Extracted records
* Begin *

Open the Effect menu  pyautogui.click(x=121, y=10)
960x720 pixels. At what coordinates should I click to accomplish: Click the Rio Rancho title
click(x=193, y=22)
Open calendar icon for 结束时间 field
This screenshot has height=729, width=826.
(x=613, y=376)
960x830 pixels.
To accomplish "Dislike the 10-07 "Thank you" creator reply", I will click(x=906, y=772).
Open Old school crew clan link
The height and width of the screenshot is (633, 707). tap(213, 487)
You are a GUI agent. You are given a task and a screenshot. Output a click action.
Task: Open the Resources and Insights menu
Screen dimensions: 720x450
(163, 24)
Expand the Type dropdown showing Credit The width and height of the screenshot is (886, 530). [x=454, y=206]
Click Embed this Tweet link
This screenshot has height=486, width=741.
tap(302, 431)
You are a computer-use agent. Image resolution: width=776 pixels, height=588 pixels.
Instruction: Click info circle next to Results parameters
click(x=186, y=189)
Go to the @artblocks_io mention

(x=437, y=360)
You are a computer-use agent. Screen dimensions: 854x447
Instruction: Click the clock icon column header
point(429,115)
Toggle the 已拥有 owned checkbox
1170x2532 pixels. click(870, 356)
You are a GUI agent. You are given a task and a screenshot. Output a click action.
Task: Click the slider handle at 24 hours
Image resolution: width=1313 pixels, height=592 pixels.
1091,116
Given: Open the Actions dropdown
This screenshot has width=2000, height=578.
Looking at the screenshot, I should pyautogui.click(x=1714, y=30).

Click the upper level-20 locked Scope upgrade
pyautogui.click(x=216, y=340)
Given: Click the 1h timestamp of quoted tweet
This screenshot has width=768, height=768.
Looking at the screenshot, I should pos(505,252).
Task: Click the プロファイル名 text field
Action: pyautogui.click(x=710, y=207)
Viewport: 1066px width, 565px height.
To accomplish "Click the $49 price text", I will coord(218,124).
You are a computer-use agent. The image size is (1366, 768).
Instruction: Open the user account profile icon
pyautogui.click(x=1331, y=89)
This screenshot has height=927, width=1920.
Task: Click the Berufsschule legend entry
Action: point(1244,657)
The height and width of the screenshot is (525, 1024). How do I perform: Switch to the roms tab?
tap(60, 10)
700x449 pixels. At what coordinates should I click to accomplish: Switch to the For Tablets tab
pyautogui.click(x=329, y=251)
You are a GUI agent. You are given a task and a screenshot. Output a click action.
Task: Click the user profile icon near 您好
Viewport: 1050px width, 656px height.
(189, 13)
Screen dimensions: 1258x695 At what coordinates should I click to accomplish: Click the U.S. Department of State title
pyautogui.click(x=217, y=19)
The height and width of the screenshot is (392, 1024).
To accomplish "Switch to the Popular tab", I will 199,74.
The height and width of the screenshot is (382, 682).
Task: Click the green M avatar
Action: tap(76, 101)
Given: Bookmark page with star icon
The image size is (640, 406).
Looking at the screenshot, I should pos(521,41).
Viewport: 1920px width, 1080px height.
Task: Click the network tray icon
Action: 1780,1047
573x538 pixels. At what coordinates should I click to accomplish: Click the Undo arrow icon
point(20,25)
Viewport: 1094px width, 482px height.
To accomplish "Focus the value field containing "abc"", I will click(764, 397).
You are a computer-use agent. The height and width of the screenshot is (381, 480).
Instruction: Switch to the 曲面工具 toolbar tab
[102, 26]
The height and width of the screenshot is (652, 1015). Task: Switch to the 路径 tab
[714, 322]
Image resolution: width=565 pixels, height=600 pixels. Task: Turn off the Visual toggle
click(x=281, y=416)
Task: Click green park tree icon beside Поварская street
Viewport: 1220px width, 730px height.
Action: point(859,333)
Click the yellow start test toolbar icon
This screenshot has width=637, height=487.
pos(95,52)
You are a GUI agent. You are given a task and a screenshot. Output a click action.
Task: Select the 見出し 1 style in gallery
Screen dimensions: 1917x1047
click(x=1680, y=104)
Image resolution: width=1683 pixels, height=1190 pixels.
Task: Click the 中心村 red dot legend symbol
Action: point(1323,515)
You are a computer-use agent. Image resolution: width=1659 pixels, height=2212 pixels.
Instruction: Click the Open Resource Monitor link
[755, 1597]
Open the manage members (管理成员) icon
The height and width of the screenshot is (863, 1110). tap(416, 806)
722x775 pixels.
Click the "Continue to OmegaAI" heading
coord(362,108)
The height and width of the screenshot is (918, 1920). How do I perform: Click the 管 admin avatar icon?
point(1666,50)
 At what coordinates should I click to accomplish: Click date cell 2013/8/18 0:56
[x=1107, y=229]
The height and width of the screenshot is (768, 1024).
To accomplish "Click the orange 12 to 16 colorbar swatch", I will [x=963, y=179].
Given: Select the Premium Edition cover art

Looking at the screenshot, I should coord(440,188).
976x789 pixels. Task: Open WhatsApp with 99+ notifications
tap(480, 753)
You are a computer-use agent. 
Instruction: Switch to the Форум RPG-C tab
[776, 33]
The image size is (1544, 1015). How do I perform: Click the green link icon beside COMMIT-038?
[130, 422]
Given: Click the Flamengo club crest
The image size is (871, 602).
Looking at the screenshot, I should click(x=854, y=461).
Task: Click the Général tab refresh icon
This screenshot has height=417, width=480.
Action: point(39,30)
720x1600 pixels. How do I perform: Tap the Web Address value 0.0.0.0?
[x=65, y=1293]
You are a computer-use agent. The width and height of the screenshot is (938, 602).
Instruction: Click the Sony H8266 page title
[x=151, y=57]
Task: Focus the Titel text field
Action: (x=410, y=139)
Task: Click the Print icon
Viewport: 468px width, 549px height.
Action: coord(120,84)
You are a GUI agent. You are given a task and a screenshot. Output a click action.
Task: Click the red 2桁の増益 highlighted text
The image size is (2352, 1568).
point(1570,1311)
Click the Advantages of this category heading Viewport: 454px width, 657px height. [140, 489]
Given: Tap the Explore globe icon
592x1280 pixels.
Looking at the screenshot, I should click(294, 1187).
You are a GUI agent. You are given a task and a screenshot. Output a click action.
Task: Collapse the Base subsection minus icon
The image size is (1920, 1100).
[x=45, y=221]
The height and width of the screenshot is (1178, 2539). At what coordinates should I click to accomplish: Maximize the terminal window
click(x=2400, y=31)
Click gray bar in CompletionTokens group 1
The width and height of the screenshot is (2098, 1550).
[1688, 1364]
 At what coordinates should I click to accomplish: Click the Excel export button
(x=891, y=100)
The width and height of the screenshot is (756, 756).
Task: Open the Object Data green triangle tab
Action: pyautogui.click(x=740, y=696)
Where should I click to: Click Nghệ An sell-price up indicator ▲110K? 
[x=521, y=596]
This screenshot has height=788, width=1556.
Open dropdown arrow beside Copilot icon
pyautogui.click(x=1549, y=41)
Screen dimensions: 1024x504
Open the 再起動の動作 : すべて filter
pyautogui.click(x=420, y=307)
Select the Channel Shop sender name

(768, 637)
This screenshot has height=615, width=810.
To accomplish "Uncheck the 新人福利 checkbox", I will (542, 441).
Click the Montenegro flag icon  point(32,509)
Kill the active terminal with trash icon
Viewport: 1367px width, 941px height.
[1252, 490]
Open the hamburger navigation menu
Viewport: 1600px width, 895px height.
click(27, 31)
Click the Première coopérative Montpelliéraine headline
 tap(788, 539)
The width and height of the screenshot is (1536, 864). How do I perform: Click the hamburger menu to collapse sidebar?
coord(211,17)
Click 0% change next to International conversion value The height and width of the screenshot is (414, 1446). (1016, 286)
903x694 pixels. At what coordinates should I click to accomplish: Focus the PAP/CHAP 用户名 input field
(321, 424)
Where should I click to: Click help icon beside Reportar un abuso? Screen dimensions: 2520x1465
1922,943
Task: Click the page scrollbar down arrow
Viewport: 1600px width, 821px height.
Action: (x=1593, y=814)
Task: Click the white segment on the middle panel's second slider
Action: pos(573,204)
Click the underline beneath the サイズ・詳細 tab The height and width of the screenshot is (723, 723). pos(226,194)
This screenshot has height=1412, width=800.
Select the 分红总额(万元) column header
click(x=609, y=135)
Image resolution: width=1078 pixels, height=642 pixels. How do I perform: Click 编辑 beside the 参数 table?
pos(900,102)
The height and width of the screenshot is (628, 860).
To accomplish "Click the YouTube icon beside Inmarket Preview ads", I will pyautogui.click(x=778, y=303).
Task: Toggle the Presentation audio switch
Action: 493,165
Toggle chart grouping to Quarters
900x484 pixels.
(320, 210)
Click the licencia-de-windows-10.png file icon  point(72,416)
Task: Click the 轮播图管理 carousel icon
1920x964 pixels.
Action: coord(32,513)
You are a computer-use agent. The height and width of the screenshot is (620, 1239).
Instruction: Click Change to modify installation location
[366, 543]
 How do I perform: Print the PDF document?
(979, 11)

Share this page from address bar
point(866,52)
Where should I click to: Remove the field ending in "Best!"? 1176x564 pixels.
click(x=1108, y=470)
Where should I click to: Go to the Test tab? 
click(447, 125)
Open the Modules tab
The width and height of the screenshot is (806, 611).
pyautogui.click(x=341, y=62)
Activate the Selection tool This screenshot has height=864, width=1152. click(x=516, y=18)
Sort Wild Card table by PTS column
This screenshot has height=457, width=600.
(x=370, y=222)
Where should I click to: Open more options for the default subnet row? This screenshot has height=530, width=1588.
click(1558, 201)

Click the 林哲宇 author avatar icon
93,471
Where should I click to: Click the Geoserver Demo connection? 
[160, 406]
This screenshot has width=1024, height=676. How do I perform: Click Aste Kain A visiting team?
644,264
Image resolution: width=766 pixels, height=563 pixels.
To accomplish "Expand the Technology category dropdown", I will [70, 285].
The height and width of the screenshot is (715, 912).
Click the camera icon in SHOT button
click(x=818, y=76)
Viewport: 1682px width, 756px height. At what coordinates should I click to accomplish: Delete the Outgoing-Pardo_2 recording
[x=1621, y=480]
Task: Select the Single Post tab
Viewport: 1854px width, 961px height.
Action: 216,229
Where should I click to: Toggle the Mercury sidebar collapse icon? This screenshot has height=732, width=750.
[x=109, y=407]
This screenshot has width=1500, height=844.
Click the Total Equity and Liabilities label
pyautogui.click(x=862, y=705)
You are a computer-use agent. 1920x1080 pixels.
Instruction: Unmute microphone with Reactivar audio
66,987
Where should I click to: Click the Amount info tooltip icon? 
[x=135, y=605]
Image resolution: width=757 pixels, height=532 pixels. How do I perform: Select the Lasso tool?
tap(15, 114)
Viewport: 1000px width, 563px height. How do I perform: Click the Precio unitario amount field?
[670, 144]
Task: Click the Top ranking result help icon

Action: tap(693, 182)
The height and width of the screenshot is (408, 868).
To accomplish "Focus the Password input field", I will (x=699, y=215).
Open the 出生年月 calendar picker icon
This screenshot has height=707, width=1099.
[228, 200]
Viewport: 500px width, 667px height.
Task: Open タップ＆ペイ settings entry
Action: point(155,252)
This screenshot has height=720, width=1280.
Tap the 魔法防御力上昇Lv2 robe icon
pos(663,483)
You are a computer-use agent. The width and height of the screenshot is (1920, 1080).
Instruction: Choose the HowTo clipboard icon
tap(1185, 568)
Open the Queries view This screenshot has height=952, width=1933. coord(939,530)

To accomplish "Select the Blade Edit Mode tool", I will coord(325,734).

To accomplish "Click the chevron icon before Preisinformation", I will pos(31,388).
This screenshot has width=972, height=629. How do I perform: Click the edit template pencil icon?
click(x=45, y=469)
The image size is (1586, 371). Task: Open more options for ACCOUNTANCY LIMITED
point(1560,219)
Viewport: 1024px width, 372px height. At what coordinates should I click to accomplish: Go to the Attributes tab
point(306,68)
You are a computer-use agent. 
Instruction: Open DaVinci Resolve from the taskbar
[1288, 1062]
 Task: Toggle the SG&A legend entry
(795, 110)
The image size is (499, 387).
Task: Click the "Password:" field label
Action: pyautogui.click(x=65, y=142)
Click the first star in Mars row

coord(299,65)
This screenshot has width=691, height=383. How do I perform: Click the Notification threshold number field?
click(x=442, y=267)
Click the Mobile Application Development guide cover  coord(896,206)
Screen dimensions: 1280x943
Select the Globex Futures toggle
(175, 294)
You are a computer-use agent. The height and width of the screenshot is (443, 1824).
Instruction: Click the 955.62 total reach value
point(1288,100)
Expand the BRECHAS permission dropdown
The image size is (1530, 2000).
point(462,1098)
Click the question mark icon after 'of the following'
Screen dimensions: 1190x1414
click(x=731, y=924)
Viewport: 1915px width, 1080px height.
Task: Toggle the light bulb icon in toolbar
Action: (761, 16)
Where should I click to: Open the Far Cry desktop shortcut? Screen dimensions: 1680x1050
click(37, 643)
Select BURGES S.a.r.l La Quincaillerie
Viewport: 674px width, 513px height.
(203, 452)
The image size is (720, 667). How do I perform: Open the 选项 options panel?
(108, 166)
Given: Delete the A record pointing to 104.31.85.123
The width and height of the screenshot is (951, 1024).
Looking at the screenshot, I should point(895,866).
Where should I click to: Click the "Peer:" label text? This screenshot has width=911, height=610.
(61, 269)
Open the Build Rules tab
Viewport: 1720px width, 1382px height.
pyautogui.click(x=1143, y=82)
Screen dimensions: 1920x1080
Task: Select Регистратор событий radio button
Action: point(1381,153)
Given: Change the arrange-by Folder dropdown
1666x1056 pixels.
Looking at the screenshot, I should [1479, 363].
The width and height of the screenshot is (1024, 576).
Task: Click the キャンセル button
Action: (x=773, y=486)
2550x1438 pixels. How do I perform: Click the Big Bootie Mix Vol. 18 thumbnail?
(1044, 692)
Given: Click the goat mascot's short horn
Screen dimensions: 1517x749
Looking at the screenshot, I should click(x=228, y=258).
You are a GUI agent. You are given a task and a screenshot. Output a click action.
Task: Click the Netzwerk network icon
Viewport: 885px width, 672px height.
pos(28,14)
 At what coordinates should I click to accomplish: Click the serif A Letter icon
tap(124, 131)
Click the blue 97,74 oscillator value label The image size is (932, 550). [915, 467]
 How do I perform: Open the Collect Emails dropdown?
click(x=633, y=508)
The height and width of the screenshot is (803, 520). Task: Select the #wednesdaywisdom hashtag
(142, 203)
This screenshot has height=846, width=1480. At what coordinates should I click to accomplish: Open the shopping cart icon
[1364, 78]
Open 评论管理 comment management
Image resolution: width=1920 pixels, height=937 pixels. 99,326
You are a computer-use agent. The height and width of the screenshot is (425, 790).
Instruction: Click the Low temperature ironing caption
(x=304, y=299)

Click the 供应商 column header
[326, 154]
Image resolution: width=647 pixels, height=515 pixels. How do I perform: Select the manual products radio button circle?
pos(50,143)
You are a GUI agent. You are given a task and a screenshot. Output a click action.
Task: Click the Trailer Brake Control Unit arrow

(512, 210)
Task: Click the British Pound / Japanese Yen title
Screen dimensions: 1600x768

* End *

THE PROBLEM
Gather each line of the records above that contains the string "text", and copy those lines in full.

TASK SOLUTION
Task: Click the プロファイル名 text field
To accomplish "Click the $49 price text", I will coord(218,124).
Task: Focus the Titel text field
Task: Click the red 2桁の増益 highlighted text
Where should I click to: Click the "Peer:" label text? This screenshot has width=911, height=610.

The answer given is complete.